Following yesterday’s marathon package installation ‘experiment’, today I started to acquire and install the Client/Worker API modules.
JAVA – installing gearman-java-0.03.jar
Java modules can be located on the downloads page for Gearman. It is also available at the Launchpad page for Gearman. I selected the code from the gearman.org site to try first, which ended up directing me to: https://launchpad.net/gearman-java.
I downloaded all three available files:
- gearman-java-0.03.jar
- geareman-java-0.03-javadocs.jar
- gearman-java-0.03-src.tar.gz
Once downloaded, I moved all three files, and the original gearmand-C source to my Development directory.
PERL – installing Gearman::XS
For the PERL implementation, I’m going with the PERL wrapper, around the core gearman C libraries. I’d rather leverage as much C as possible. The focus for me is on speed.
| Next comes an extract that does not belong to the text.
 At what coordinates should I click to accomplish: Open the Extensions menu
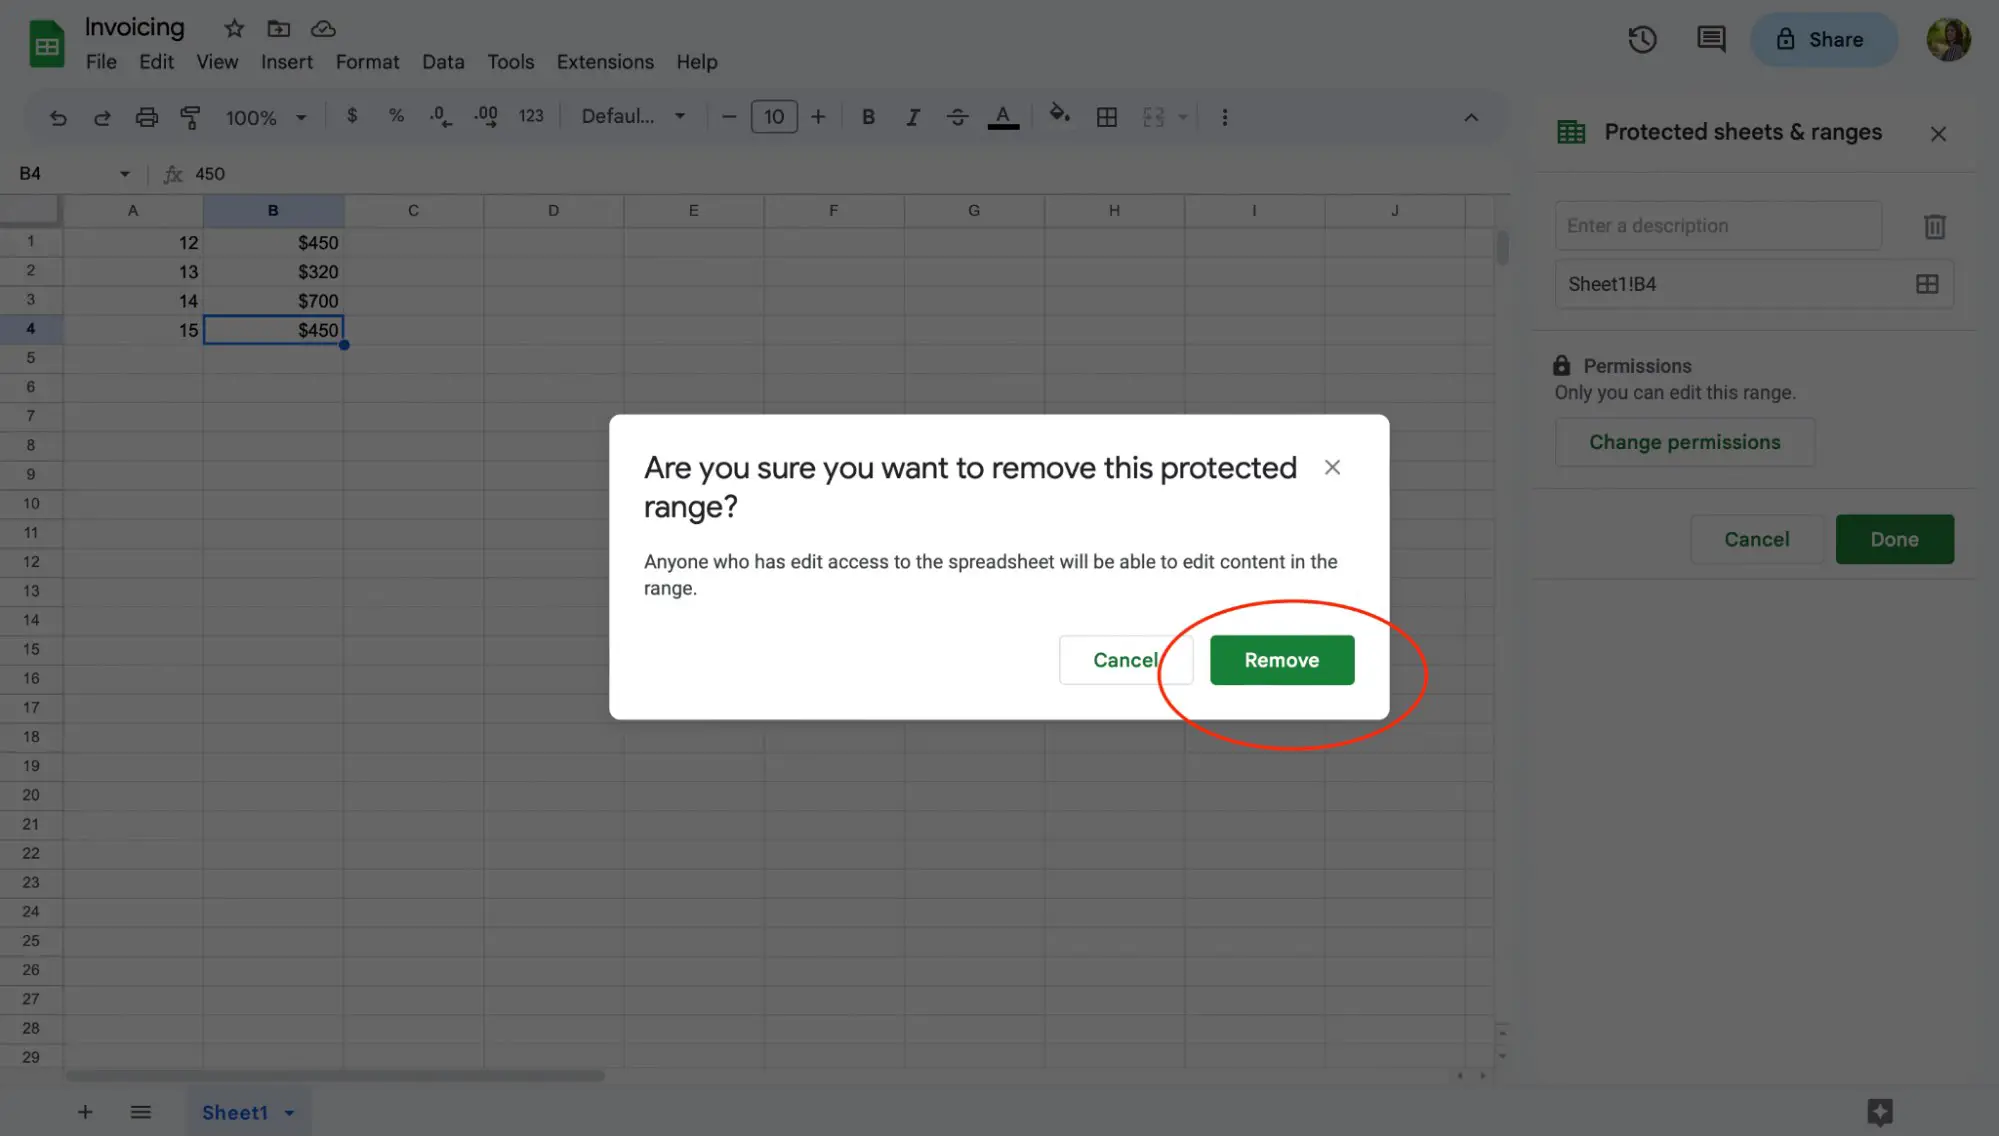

It is available via CPAN under Gearman::XS.
Installing PERL packages is generally pretty painless.
#root: cpan Gearman::XS
[...]
Running install for module 'Gearman::XS'
Running make for D/DS/DSCHOEN/Gearman-XS-0.8.tar.gz
Fetching with LWP:
http://www.perl.org/CPAN/authors/id/D/DS/DSCHOEN/Gearman-XS-0.8.tar.gz
[...]
Writing /Library/Perl/5.10.0/darwin-thread-multi-2level/auto/Gearman/XS/.packlist
Appending installation info to /Library/Perl/Updates/5.10.0/darwin-thread-multi-2level/perllocal.pod
DSCHOEN/Gearman-XS-0.8.tar.gz
/usr/bin/make install -- OK
With the installation completed, I wrote and executed a very simple script, to test PERL’s ability to locate the new module.
#!/usr/bin/perl -w
use strict;
use Gearman::XS qw(:constants);
use Gearman::XS::Client;
print “\nLoaded and ran fine\n”;
exit 0;
This was the result:
david$ ./gtest0.pl
Loaded and ran fine
Installation of the PERL module Gearman::XS was successful.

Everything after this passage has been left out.